2025-11-25T01:52:16.261661

Position: The Artificial Intelligence and Machine Learning Community Should Adopt a More Transparent and Regulated Peer Review Process

Yang
The rapid growth of submissions to top-tier Artificial Intelligence (AI) and Machine Learning (ML) conferences has prompted many venues to transition from closed to open review platforms. Some have fully embraced open peer reviews, allowing public visibility throughout the process, while others adopt hybrid approaches, such as releasing reviews only after final decisions or keeping reviews private despite using open peer review systems. In this work, we analyze the strengths and limitations of these models, highlighting the growing community interest in transparent peer review. To support this discussion, we examine insights from Paper Copilot, a website launched two years ago to aggregate and analyze AI / ML conference data while engaging a global audience. The site has attracted over 200,000 early-career researchers, particularly those aged 18-34 from 177 countries, many of whom are actively engaged in the peer review process. Drawing on our findings, this position paper advocates for a more transparent, open, and well-regulated peer review aiming to foster greater community involvement and propel advancements in the field.
academic

Position: The Artificial Intelligence and Machine Learning Community Should Adopt a More Transparent and Regulated Peer Review Process

Basic Information

  • Paper ID: 2502.00874
  • Title: Position: The Artificial Intelligence and Machine Learning Community Should Adopt a More Transparent and Regulated Peer Review Process
  • Author: Jing Yang (University of Southern California, papercopilot.com)
  • Classification: cs.DL cs.AI cs.CV cs.CY
  • Publication Time/Conference: Proceedings of the 42nd International Conference on Machine Learning, Vancouver, Canada.

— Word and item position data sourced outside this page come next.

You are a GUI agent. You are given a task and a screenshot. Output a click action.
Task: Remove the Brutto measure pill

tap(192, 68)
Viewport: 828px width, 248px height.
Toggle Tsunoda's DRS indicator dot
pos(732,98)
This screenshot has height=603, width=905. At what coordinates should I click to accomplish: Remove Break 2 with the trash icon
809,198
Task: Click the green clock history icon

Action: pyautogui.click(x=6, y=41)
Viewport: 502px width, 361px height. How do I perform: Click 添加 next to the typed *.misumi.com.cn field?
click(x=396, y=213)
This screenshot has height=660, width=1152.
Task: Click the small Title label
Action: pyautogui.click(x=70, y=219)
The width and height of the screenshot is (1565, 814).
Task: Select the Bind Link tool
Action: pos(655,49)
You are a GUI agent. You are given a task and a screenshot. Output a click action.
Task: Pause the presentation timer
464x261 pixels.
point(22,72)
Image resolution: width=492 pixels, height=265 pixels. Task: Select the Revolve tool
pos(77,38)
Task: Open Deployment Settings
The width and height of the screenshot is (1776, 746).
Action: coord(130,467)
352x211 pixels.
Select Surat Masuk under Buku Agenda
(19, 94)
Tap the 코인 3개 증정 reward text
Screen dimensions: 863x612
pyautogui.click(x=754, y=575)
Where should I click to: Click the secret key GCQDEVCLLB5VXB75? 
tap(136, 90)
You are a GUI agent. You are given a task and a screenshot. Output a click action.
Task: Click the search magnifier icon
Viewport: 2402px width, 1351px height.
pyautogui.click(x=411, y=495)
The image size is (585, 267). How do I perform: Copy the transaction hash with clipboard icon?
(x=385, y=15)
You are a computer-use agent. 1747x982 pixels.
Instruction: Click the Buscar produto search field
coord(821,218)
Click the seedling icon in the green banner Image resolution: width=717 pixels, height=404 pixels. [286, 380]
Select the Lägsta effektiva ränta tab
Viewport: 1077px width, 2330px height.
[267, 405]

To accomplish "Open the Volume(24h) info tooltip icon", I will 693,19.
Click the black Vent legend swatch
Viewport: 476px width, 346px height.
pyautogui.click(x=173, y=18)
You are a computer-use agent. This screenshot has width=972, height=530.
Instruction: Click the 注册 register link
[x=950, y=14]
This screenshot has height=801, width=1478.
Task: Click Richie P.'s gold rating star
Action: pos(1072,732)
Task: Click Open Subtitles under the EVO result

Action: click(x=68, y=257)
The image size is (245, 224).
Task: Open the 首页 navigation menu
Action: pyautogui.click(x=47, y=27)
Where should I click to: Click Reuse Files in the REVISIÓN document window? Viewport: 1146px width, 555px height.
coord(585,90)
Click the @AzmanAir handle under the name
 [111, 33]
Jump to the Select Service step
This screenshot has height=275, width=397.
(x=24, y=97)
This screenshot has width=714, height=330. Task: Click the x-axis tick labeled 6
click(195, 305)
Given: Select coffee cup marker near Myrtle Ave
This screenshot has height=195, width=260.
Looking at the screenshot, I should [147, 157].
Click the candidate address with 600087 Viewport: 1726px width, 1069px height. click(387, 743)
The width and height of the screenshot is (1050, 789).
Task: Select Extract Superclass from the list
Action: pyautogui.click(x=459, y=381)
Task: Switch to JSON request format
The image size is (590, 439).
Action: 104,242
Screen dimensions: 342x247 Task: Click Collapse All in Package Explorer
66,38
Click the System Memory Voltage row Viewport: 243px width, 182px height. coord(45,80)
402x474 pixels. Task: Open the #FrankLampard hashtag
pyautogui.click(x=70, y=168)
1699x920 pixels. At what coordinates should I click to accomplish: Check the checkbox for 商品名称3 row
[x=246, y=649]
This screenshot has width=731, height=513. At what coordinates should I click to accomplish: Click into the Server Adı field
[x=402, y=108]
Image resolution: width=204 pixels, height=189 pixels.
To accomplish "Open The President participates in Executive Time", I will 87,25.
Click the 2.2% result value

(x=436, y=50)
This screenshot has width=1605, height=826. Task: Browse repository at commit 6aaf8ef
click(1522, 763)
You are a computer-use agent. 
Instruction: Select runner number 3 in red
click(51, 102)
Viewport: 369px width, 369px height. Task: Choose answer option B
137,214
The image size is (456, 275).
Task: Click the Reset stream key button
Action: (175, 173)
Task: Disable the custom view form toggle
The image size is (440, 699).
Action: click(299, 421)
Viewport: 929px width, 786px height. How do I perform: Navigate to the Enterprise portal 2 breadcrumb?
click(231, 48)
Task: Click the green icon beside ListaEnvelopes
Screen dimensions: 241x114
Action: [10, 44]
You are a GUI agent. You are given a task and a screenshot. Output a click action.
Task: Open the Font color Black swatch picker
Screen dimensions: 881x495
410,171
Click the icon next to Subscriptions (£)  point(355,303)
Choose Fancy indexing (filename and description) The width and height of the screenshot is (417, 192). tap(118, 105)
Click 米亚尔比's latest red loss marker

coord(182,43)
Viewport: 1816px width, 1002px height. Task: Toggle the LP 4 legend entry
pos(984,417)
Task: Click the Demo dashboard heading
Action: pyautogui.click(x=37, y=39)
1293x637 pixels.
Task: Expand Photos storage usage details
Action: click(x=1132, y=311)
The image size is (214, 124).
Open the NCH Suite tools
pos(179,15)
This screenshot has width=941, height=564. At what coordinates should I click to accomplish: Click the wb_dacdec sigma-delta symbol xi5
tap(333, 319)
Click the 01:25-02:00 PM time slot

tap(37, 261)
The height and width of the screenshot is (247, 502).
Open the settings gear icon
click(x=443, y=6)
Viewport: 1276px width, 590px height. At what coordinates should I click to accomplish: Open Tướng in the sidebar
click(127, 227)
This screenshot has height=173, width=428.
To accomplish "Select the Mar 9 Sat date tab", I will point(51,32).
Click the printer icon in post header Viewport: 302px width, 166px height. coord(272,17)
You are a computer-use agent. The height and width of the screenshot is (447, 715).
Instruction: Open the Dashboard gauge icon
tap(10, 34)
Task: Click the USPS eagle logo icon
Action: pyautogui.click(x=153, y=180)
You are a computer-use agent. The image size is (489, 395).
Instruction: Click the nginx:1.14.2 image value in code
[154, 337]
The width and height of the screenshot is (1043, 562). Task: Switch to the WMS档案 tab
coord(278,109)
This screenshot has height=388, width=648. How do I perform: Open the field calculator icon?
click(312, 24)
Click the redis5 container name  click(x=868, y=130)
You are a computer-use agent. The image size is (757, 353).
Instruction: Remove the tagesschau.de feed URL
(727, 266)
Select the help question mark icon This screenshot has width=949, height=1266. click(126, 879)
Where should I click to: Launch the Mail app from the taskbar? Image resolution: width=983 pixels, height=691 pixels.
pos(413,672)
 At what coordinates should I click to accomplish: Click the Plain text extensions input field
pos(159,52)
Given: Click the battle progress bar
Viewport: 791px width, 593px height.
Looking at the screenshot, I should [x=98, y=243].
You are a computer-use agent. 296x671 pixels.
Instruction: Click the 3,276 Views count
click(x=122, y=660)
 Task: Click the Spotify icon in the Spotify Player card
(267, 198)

PMLR 267, 2025
  • Paper Link: https://arxiv.org/abs/2502.00874

Abstract

With the rapid growth in submission volumes to top-tier artificial intelligence (AI) and machine learning (ML) conferences, many conferences have transitioned from closed review platforms to open review platforms. Some conferences have fully adopted open peer review, allowing public visibility throughout the entire process, while others employ hybrid approaches, such as publishing reviews only after final decisions or maintaining review privacy despite using open review systems. This paper analyzes the advantages and limitations of these models, highlighting the community's growing interest in transparent peer review. To support this discussion, we examine insights from Paper Copilot, a website launched two years ago to aggregate and analyze AI/ML conference data and attract a global audience. The website has attracted over 200,000 early-career researchers from 177 countries, particularly those aged 18-34, many of whom actively participate in the peer review process. Based on our findings, this position paper advocates for more transparent, open, and regulated peer review, aiming to promote greater community participation and advance the field.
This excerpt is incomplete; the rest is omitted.